Stored records:
------------------------

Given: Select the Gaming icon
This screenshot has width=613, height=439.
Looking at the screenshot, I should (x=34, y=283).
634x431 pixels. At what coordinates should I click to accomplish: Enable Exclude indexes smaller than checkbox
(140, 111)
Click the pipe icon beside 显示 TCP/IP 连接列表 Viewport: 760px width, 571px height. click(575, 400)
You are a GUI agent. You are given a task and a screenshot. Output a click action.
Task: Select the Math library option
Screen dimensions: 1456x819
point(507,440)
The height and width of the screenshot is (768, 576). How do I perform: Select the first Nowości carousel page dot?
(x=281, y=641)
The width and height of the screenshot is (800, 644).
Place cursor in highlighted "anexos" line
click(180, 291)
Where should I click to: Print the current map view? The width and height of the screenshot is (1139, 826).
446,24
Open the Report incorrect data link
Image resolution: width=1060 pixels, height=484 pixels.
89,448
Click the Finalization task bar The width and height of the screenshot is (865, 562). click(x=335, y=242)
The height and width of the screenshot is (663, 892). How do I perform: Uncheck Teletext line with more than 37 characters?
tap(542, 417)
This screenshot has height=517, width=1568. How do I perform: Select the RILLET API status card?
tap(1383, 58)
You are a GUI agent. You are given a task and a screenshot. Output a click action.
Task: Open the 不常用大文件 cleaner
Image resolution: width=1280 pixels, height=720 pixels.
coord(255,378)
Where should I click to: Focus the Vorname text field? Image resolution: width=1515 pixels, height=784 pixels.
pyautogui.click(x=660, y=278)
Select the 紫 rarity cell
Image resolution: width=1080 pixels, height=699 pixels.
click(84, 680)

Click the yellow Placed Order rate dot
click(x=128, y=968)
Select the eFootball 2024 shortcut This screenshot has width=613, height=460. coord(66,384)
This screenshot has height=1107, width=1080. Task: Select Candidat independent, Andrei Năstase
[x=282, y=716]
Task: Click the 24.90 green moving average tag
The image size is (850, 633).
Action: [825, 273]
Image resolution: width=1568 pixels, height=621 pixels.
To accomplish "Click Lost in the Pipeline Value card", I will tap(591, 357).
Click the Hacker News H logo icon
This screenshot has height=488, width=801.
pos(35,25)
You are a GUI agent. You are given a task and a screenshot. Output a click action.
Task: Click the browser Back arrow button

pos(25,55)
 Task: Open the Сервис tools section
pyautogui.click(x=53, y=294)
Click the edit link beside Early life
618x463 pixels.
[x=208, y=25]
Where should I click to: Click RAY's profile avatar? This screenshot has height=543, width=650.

------------------------

What is being asked: Quote each line above in full, word for word.

Answer section:
Given: Select the Gaming icon
This screenshot has width=613, height=439.
Looking at the screenshot, I should (x=34, y=283).
634x431 pixels. At what coordinates should I click to accomplish: Enable Exclude indexes smaller than checkbox
(140, 111)
Click the pipe icon beside 显示 TCP/IP 连接列表 Viewport: 760px width, 571px height. click(575, 400)
You are a GUI agent. You are given a task and a screenshot. Output a click action.
Task: Select the Math library option
Screen dimensions: 1456x819
point(507,440)
The height and width of the screenshot is (768, 576). How do I perform: Select the first Nowości carousel page dot?
(x=281, y=641)
The width and height of the screenshot is (800, 644).
Place cursor in highlighted "anexos" line
click(180, 291)
Where should I click to: Print the current map view? The width and height of the screenshot is (1139, 826).
446,24
Open the Report incorrect data link
Image resolution: width=1060 pixels, height=484 pixels.
89,448
Click the Finalization task bar The width and height of the screenshot is (865, 562). click(x=335, y=242)
The height and width of the screenshot is (663, 892). How do I perform: Uncheck Teletext line with more than 37 characters?
tap(542, 417)
This screenshot has height=517, width=1568. How do I perform: Select the RILLET API status card?
tap(1383, 58)
You are a GUI agent. You are given a task and a screenshot. Output a click action.
Task: Open the 不常用大文件 cleaner
Image resolution: width=1280 pixels, height=720 pixels.
coord(255,378)
Where should I click to: Focus the Vorname text field? Image resolution: width=1515 pixels, height=784 pixels.
pyautogui.click(x=660, y=278)
Select the 紫 rarity cell
Image resolution: width=1080 pixels, height=699 pixels.
click(84, 680)

Click the yellow Placed Order rate dot
click(x=128, y=968)
Select the eFootball 2024 shortcut This screenshot has width=613, height=460. coord(66,384)
This screenshot has height=1107, width=1080. Task: Select Candidat independent, Andrei Năstase
[x=282, y=716]
Task: Click the 24.90 green moving average tag
The image size is (850, 633).
Action: [825, 273]
Image resolution: width=1568 pixels, height=621 pixels.
To accomplish "Click Lost in the Pipeline Value card", I will tap(591, 357).
Click the Hacker News H logo icon
This screenshot has height=488, width=801.
pos(35,25)
You are a GUI agent. You are given a task and a screenshot. Output a click action.
Task: Click the browser Back arrow button

pos(25,55)
 Task: Open the Сервис tools section
pyautogui.click(x=53, y=294)
Click the edit link beside Early life
618x463 pixels.
[x=208, y=25]
Where should I click to: Click RAY's profile avatar? This screenshot has height=543, width=650.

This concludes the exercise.